### REQUIRED ACTIONS
a) Decide whether each statement about the article on the Oracle and SAP verdict agrees with it: (i) the jury ordered SAP to pay Oracle $1.3 billion; (ii) SAP's attorney disputed the copyright infringement in closing arguments; (iii) SAP had already decided to appeal. Answer yes or no for each, and quote the words that settle it.
b) Please answer these questions from the article on the Oracle and SAP verdict:
(i) Which law firm is Geoffrey Howard a partner with?
(ii) What was the name of the customized software tool allegedly used on Oracle's website?
(iii) What position does Jim Dever hold?
c) Carry on the article on the Oracle and SAP verdict from its final sentence.

PASSAGE TO READ START

A U.S. jury on Nov. 23 ordered software giant SAP to pay U.S. rival Oracle $1.3 billion in damages in a record-setting copyright infringement award.
"We're ecstatic," said Geoffrey Howard, a partner with the Bingham McCutchen law firm, a member of the Oracle trial team. "The jury recognized the value of the intellectual property stolen by SAP."
Oracle attorneys called the copyright damages award the highest ever and hailed the verdict as a resounding warning that stealing intellectual property from technology companies will not be tolerated.
SAP subsidiary TomorrowNow recovered and copied massive amounts of Oracle software and confidential data by posing as clients, according to court documents.
A customized software tool dubbed "Titan" was allegedly used to plunder Oracle's website of patches, updates, fixes and other programs crafted for Oracle's paying customers.
SAP admitted to the copyright infringement in legal "stipulations" that cleared the way for a jury trial regarding how much should be paid to Oracle in damages.
"SAP wanted to take responsibility," Oracle attorney David Boies said after the jury revealed its decision. "They now have the opportunity to do that and move on."
During closing arguments in the case being held in a federal court here, SAP attorney Robert Mittelstaedt conceded the copyright infringement by SAP and focused on minimizing any damage award. "I'm not proud of this and SAP is not proud of this," Mittelstaedt said.
SAP will study its legal options before deciding whether to appeal the verdict or petition the judge to reduce the amount, a company spokesman said in the courtroom.
SAP was interested in putting the unflattering case behind it, he added.
"We are, of course, disappointed by this verdict and will pursue all available options, including post-trial motions and appeal if necessary," head of SAP Americas media relations Jim Dever said. "This will unfortunately be a prolonged process and we continue to hope that the matter can be resolved appropriately without more years of litigation."
SAP could negotiate with Oracle to agree on a reduced settlement payout in exchange for not appealing the verdict.

PASSAGE TO READ END
RECORD EXCERPTS START

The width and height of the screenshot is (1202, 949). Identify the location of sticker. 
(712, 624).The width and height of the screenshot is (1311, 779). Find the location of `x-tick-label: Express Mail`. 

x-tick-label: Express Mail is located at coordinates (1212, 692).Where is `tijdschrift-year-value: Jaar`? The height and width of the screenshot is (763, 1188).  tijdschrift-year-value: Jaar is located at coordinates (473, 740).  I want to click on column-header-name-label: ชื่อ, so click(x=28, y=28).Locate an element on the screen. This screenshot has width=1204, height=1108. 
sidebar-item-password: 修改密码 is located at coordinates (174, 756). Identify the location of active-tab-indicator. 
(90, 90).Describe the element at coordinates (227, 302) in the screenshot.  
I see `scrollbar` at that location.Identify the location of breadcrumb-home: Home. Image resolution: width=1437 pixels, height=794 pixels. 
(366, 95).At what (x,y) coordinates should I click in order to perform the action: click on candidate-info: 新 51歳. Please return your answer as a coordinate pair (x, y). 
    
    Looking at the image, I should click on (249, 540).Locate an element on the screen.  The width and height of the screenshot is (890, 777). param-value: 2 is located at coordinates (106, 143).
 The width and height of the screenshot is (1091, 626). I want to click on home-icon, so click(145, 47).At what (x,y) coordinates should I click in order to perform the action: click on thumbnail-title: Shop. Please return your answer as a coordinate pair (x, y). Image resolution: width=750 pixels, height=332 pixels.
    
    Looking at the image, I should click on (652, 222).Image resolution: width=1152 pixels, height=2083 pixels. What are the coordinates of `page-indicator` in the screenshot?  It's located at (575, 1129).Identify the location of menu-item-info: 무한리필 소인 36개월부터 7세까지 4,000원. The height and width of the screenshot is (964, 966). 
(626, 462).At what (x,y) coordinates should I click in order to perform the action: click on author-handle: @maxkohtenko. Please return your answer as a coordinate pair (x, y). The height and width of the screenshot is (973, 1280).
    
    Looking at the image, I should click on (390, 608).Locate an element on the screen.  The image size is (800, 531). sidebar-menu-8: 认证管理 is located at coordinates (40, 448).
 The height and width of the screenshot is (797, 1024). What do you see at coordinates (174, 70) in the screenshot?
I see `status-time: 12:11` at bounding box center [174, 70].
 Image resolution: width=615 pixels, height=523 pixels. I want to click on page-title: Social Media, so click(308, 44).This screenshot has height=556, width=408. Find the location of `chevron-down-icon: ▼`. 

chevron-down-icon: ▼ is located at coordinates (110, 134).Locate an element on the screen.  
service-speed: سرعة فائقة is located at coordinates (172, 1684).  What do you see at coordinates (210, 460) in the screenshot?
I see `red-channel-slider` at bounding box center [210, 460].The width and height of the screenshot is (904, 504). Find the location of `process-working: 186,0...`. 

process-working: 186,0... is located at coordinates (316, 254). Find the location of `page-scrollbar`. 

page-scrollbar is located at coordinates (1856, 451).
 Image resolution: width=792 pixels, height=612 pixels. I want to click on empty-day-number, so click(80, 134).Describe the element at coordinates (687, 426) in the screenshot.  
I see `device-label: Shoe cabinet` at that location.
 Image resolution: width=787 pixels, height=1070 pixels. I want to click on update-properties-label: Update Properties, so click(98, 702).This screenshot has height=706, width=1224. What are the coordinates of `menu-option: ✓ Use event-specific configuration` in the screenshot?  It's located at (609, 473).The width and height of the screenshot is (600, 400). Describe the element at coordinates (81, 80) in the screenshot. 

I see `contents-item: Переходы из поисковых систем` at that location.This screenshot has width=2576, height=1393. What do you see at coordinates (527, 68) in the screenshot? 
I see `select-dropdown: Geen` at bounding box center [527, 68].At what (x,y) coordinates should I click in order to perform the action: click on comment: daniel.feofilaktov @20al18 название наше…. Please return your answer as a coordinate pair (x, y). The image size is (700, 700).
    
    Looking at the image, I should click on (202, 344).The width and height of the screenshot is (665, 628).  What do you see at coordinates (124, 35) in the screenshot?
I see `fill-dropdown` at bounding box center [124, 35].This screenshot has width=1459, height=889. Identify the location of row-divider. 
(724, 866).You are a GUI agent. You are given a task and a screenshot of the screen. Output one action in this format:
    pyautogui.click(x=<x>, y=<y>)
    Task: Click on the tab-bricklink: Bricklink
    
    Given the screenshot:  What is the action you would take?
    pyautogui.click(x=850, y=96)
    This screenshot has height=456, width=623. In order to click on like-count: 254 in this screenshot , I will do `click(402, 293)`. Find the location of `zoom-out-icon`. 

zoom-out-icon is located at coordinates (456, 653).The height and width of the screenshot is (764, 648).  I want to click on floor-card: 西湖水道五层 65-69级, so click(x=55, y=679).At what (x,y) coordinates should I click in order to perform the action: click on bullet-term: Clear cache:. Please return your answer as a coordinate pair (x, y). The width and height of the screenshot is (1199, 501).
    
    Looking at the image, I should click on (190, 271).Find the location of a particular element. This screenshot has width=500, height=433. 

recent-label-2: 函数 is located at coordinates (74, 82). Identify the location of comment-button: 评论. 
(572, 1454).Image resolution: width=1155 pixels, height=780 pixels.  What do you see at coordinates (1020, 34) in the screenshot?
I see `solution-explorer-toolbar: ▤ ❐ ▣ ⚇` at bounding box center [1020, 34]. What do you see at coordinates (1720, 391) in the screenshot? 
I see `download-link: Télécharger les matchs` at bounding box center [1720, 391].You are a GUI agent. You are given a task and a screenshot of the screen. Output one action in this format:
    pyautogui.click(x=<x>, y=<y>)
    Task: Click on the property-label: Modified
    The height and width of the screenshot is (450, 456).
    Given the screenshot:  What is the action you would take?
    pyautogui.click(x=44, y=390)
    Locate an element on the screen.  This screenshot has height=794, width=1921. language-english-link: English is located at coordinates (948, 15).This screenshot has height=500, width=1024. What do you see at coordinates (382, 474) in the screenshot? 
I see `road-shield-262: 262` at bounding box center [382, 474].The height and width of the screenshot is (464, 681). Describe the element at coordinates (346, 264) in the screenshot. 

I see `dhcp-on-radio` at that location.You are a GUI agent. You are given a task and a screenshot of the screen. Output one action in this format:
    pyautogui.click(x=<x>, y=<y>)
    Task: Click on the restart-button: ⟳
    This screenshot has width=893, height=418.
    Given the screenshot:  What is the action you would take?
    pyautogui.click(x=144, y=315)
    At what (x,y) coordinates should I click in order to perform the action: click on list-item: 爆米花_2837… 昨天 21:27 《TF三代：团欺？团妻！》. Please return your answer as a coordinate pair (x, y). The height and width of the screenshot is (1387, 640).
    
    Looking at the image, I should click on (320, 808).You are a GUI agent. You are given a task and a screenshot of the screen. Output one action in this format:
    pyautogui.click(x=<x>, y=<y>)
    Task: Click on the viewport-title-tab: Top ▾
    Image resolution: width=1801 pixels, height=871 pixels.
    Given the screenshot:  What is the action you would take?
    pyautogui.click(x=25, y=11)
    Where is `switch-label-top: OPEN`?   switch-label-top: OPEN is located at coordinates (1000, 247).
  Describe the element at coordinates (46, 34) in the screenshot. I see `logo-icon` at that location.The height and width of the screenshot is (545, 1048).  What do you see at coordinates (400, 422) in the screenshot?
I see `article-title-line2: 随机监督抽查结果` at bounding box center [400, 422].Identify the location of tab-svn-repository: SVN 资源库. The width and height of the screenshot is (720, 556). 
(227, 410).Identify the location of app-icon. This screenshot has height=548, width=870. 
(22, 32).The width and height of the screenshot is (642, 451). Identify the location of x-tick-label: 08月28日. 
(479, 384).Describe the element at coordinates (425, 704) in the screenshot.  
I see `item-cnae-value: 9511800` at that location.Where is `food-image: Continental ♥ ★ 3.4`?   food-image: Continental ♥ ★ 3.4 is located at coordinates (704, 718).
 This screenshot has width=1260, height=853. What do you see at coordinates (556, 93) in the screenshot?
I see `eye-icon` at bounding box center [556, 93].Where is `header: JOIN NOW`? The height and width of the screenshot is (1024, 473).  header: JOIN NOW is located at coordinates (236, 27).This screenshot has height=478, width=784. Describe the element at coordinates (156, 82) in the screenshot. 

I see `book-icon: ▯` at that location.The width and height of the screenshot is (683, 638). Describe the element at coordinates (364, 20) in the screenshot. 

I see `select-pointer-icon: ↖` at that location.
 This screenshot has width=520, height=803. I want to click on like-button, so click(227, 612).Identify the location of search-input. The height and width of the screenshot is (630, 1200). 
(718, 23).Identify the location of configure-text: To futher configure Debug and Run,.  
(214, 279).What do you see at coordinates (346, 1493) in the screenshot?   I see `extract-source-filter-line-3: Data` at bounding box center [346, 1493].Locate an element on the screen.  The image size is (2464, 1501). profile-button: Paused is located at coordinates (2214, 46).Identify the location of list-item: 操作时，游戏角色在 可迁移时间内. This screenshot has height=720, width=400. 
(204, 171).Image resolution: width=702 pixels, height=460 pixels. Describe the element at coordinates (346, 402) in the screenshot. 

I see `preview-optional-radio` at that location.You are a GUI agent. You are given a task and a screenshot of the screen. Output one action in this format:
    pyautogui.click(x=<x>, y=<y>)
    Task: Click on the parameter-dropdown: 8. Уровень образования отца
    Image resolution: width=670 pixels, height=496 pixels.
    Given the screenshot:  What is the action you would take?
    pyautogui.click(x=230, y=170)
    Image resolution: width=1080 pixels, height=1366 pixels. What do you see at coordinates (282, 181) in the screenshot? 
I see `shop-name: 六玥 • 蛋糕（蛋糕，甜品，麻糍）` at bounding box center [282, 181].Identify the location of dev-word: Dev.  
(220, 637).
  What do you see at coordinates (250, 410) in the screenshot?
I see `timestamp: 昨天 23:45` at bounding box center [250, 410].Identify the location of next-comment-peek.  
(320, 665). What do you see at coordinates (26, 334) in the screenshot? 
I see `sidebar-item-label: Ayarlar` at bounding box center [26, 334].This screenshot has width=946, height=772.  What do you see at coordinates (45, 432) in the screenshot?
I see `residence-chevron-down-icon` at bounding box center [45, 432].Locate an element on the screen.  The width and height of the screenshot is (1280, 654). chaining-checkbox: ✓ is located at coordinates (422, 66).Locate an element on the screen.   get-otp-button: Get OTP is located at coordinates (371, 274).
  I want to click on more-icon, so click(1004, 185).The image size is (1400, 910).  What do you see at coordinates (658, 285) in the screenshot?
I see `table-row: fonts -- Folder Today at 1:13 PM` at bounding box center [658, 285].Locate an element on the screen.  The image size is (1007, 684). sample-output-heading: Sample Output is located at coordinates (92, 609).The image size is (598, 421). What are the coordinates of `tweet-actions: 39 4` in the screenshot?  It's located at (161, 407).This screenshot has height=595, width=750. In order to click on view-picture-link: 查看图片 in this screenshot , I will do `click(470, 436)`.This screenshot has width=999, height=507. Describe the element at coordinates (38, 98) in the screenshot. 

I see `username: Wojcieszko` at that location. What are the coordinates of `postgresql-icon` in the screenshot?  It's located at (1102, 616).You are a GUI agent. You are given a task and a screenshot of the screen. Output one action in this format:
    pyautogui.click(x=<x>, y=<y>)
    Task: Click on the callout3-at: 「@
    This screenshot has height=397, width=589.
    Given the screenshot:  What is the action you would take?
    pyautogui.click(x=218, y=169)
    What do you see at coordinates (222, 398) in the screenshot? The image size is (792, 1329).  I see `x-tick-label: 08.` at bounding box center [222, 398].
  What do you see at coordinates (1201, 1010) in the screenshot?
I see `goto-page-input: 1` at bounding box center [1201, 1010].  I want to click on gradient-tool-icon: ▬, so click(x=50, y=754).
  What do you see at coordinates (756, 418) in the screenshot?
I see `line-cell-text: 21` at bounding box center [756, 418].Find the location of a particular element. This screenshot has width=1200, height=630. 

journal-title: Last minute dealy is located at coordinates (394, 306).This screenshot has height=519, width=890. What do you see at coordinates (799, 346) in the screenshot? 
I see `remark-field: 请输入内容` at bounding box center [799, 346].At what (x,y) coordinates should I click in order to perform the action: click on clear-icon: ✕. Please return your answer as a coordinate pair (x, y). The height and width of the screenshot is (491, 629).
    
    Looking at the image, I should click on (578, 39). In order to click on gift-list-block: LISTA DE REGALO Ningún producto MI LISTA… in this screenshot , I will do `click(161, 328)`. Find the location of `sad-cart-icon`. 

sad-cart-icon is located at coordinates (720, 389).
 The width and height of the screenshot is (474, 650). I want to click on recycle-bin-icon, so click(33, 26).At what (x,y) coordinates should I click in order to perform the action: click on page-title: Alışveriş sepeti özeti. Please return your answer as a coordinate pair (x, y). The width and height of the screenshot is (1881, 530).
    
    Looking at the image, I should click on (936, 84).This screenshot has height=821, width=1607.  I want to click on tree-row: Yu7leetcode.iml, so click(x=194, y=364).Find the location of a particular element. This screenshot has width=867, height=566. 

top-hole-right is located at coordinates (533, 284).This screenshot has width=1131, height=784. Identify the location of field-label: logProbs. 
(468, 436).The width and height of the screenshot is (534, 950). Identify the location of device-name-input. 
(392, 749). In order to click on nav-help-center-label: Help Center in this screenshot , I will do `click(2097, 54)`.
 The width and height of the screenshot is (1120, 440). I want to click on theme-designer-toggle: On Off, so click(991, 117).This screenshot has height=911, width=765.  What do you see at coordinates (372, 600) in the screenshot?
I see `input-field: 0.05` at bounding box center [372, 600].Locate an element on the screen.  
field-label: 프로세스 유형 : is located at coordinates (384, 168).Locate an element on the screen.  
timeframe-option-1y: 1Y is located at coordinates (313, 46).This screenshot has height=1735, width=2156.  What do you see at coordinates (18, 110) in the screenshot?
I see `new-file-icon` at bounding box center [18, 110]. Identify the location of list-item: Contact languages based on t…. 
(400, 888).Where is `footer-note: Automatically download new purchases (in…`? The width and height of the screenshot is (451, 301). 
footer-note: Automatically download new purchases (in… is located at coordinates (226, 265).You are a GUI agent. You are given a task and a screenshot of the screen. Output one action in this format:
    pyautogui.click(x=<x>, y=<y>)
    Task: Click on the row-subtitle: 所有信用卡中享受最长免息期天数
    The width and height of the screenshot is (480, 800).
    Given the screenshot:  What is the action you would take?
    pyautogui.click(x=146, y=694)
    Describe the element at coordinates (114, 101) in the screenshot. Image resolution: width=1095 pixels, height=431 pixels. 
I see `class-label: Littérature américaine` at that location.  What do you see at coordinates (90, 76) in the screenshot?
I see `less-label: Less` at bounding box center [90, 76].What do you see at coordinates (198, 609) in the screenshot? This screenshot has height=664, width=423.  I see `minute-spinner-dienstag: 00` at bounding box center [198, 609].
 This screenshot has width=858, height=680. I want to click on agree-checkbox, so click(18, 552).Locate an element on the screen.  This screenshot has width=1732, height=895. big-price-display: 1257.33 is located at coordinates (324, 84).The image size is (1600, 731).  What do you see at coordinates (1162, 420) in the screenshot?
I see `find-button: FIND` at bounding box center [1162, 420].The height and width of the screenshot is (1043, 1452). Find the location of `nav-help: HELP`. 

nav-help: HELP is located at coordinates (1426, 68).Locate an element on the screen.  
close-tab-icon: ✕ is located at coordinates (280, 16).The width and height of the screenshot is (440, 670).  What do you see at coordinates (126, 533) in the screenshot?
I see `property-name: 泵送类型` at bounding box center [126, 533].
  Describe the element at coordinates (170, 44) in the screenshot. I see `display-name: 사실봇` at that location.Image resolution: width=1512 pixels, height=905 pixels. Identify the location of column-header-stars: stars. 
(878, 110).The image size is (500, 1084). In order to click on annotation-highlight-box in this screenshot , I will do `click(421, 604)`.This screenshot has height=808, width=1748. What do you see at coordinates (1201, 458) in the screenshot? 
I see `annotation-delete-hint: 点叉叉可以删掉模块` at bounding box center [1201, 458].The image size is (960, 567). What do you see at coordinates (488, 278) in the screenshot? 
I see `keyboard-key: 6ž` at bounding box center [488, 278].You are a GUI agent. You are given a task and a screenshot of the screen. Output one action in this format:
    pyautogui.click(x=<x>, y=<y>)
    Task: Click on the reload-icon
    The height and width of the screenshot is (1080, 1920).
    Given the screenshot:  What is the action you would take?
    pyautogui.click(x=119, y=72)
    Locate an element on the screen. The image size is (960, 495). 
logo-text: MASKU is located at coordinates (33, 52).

RECORD EXCERPTS END

### RESPONSES
a)
(i) Yes: "ordered software giant SAP to pay U.S. rival Oracle $1.3 billion in damages"
(ii) No: "SAP attorney Robert Mittelstaedt conceded the copyright infringement by SAP"
(iii) No: "SAP will study its legal options before deciding whether to appeal the verdict"

b)
(i) Bingham McCutchen
(ii) Titan
(iii) Head of SAP Americas media relations

c)
Jurors interviewed after the verdict said that deliberations focused on how much SAP might have had to pay if it began licensing Oracle's copyrighted technology in 2005 instead of swiping it.
Award amounts discussed by the jury ranged from $519 million to three billion dollars, according to the jury foreman, who declined to give his name.
"You have something and someone takes it and uses it, they've got to pay," said juror Joe Bangay, a 57-year-old auto body worker.
Jurors were convinced that top SAP executives were aware of what was taking place "every step of the way," according to the foreman.
He doubted that testimony by former SAP chief executive Leo Apotheker would have changed the outcome of deliberations.
Apotheker avoided efforts by Oracle's trial team to serve him a subpoena that would have compelled him to testify at trial.
Apotheker was recently hired by US computer giant Hewlett-Packard (HP) to replace Mark Hurd as chief executive, but HP refused to help track the former SAP boss down for the trial.
Apotheker was on the SAP board that unanimously approved a deal to buy US technology firm TomorrowNow, which copied massive amounts of Oracle software and confidential data by posing as clients.
No matter what amount SAP winds up paying Oracle, the case threatens to cost the German firm its reputation as a trusted vendor of business software.
"This will cost SAP moving forward," said analyst Rebecca Wettemann of Nucleus Research. "Oracle is going to be asking whether you want to buy from an innovator or someone who is stealing others' innovations."